- Given task a -
Repeat the lines of the entries from the line containing "The image size is (292, 267)." through the line containing "tap(305, 62)", including both of those lines.

- Source document -
━━━━━━━━━━━━━━━━━━━━━━━━━━━━━━
Navigating the Ethics of Internet Measurement: Researchers' Perspectives from a Case Study in the EU
Sahibzada Farhan Amin, Sana Athar, Anja Feldmann, Ha Dao, Mannat Kaur

TL;DR
This study explores how Internet measurement researchers in the EU navigate ethical challenges through interviews, revealing their practices, dilemmas, and the variability of ethical standards across institutions.
Contribution
It provides an in-depth qualitative analysis of researchers' ethical decision-making processes and highlights the craft knowledge involved in responsible Internet measurement research.
Findings
Researchers face privacy, harm, and transparency challenges.
Ethical practices are shaped by mentorship and institutional context.
Ethics review boards often lack technical understanding.
━━━━━━━━━━━━━━━━━━━━━━━━━━━━━━
- Input -
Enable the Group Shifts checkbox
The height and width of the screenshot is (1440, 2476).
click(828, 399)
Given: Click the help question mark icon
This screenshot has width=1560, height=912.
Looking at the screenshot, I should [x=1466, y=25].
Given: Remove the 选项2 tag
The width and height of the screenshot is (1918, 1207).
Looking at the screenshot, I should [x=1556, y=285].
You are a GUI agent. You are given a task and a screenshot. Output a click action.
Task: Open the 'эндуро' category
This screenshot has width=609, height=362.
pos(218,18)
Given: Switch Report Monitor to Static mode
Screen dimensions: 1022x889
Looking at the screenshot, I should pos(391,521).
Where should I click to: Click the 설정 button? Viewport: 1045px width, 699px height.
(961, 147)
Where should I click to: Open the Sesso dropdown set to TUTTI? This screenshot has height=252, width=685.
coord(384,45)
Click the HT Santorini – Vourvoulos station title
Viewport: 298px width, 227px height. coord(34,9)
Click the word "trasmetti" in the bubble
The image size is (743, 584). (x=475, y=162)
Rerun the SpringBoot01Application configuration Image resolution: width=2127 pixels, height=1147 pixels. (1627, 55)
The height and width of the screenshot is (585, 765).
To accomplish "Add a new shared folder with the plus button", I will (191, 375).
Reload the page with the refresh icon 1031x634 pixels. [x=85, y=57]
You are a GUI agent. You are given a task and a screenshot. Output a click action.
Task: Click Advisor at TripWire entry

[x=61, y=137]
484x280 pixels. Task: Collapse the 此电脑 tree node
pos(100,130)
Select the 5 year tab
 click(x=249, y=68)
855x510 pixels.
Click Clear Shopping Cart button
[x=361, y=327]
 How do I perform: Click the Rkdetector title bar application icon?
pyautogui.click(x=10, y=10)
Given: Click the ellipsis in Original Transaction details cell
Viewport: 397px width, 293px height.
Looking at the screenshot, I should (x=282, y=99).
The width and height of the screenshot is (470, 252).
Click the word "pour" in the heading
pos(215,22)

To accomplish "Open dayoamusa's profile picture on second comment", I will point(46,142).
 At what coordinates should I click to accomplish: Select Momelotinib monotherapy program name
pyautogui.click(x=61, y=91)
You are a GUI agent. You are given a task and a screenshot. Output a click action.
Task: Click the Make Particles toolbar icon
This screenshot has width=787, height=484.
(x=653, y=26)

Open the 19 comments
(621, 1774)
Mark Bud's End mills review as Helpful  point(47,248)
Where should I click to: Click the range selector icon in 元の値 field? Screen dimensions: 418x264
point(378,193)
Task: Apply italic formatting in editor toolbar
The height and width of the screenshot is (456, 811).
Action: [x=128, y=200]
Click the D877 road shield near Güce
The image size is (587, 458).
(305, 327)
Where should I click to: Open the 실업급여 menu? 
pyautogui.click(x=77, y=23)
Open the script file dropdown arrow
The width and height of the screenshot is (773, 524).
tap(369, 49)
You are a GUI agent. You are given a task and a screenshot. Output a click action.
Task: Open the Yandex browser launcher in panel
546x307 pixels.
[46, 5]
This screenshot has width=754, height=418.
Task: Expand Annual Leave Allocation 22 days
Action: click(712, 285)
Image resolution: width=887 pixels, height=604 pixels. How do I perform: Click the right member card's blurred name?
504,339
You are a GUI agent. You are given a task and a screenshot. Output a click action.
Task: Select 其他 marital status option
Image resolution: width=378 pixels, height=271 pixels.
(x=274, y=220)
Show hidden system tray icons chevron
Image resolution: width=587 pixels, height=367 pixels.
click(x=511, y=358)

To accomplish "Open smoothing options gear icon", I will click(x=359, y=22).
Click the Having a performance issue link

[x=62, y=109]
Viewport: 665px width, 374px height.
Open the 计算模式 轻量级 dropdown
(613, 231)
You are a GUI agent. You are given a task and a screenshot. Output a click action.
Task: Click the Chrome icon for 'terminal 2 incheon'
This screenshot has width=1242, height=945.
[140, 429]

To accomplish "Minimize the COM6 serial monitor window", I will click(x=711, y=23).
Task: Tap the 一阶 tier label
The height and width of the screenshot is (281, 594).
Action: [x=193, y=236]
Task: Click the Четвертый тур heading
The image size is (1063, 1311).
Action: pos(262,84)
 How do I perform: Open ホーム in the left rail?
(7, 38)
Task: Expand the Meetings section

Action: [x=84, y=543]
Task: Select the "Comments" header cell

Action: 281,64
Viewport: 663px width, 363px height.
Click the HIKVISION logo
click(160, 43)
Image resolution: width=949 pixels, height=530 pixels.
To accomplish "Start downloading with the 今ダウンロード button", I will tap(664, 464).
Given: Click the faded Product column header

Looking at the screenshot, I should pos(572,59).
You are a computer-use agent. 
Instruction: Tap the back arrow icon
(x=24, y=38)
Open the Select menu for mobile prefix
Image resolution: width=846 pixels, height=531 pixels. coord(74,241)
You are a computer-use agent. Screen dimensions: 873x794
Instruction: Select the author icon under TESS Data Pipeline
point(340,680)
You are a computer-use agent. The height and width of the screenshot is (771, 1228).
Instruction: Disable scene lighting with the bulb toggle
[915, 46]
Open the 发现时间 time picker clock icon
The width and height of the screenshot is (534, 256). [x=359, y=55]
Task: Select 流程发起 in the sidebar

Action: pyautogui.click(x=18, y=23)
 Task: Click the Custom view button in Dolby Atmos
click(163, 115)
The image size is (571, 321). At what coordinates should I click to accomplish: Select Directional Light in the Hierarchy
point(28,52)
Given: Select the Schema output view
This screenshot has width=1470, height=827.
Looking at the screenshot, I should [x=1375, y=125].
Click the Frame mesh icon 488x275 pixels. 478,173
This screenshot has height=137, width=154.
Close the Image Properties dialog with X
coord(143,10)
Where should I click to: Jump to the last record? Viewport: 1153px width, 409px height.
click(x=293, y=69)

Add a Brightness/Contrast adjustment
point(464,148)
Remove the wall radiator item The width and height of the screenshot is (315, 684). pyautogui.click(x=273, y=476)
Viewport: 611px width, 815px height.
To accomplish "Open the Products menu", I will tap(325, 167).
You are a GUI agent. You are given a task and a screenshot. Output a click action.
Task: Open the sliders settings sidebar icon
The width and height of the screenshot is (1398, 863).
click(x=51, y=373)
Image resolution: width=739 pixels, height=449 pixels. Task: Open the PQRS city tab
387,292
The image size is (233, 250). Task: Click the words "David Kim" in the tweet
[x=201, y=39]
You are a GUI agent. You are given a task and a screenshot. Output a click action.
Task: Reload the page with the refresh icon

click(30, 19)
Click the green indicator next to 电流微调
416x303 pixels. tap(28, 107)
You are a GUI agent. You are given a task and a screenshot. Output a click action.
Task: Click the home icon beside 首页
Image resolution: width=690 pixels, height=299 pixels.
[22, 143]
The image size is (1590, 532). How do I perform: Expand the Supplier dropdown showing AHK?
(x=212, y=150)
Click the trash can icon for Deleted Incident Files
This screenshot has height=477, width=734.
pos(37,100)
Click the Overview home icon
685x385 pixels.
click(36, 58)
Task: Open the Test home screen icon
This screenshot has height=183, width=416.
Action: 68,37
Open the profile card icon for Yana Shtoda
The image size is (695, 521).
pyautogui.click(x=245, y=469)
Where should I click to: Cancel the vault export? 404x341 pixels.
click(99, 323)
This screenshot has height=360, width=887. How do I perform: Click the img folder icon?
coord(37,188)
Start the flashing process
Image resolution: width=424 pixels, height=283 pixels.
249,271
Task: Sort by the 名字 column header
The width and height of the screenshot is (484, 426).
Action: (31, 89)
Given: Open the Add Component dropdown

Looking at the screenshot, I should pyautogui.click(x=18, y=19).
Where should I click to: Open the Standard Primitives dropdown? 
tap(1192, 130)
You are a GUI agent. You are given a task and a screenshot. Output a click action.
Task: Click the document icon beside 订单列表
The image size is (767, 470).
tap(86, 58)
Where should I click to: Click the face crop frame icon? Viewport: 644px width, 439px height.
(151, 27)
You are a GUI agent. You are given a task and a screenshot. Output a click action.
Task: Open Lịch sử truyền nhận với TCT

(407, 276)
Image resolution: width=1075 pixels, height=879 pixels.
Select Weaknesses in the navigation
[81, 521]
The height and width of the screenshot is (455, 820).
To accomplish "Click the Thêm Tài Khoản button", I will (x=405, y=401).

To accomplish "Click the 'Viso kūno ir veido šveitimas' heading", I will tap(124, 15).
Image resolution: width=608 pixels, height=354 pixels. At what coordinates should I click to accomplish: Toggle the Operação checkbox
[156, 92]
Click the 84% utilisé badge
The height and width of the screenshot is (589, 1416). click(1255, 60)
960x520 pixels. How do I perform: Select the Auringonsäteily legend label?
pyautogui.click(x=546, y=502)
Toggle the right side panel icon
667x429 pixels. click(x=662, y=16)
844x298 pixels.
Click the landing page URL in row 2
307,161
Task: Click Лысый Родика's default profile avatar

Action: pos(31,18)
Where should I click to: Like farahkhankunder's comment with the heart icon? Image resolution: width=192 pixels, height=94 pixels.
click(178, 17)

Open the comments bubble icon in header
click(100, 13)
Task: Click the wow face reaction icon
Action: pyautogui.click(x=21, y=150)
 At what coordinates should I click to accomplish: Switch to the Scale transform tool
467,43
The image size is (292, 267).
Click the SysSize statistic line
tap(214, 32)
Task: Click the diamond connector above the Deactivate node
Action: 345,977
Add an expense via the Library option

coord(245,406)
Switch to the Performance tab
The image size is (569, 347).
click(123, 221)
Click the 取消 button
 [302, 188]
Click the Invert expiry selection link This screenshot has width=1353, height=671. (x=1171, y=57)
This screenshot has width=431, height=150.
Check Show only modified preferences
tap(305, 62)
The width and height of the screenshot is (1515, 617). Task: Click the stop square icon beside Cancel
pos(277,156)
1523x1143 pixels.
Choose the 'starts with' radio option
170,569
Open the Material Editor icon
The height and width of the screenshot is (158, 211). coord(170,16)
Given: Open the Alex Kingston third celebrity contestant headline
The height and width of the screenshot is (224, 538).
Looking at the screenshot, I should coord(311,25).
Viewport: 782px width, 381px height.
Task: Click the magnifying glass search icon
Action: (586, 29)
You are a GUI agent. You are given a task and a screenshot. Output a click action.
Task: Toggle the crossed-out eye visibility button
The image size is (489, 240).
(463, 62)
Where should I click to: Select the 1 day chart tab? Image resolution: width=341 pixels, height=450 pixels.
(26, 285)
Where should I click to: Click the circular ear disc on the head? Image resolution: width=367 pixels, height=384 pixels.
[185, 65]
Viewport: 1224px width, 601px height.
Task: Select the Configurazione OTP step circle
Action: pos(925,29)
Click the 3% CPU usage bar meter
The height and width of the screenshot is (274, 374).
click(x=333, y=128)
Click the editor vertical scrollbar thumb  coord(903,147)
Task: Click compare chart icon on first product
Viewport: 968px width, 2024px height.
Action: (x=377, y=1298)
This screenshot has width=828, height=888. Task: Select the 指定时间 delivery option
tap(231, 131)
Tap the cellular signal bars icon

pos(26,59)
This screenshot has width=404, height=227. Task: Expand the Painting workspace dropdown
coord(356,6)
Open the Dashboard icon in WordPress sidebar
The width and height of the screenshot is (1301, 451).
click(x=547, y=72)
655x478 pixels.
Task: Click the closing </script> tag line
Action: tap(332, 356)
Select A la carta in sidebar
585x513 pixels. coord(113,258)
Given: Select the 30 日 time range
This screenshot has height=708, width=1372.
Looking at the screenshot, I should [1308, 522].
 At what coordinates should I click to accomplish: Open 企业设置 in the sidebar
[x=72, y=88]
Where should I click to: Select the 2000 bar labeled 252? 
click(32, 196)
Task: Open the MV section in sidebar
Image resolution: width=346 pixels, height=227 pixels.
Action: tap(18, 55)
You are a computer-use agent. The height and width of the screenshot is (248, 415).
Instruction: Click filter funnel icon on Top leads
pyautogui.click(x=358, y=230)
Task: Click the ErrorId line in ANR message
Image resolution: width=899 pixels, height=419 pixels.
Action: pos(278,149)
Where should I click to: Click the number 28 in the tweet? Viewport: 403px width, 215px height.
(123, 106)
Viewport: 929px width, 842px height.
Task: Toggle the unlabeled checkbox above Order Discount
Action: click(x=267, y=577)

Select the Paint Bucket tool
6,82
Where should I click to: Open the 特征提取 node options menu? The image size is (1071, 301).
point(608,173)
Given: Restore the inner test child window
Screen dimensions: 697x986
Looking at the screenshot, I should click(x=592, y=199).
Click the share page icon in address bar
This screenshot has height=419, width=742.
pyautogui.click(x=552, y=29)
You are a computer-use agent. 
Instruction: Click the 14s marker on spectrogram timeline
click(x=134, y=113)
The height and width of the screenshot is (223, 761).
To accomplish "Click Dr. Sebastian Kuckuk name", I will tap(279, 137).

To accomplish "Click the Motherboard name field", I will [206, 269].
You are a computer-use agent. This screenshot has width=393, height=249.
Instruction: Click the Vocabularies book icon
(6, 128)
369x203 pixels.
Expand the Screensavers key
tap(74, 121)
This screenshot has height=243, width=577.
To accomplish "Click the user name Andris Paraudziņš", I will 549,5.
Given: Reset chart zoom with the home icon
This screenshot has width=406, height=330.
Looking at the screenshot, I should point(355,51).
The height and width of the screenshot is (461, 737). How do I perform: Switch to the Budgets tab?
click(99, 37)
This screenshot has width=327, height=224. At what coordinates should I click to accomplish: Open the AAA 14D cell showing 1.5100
━━━━━━━━━━━━━━━━━━━━━━━━━━━━━━
- Given task b -
Reproduce the entire research summary on Internet measurement ethics word for word.

- Exercise answer a -
The image size is (292, 267).
Click the SysSize statistic line
tap(214, 32)
Task: Click the diamond connector above the Deactivate node
Action: 345,977
Add an expense via the Library option

coord(245,406)
Switch to the Performance tab
The image size is (569, 347).
click(123, 221)
Click the 取消 button
 [302, 188]
Click the Invert expiry selection link This screenshot has width=1353, height=671. (x=1171, y=57)
This screenshot has width=431, height=150.
Check Show only modified preferences
tap(305, 62)

- Exercise answer b -
Navigating the Ethics of Internet Measurement: Researchers' Perspectives from a Case Study in the EU
Sahibzada Farhan Amin, Sana Athar, Anja Feldmann, Ha Dao, Mannat Kaur

TL;DR
This study explores how Internet measurement researchers in the EU navigate ethical challenges through interviews, revealing their practices, dilemmas, and the variability of ethical standards across institutions.
Contribution
It provides an in-depth qualitative analysis of researchers' ethical decision-making processes and highlights the craft knowledge involved in responsible Internet measurement research.
Findings
Researchers face privacy, harm, and transparency challenges.
Ethical practices are shaped by mentorship and institutional context.
Ethics review boards often lack technical understanding.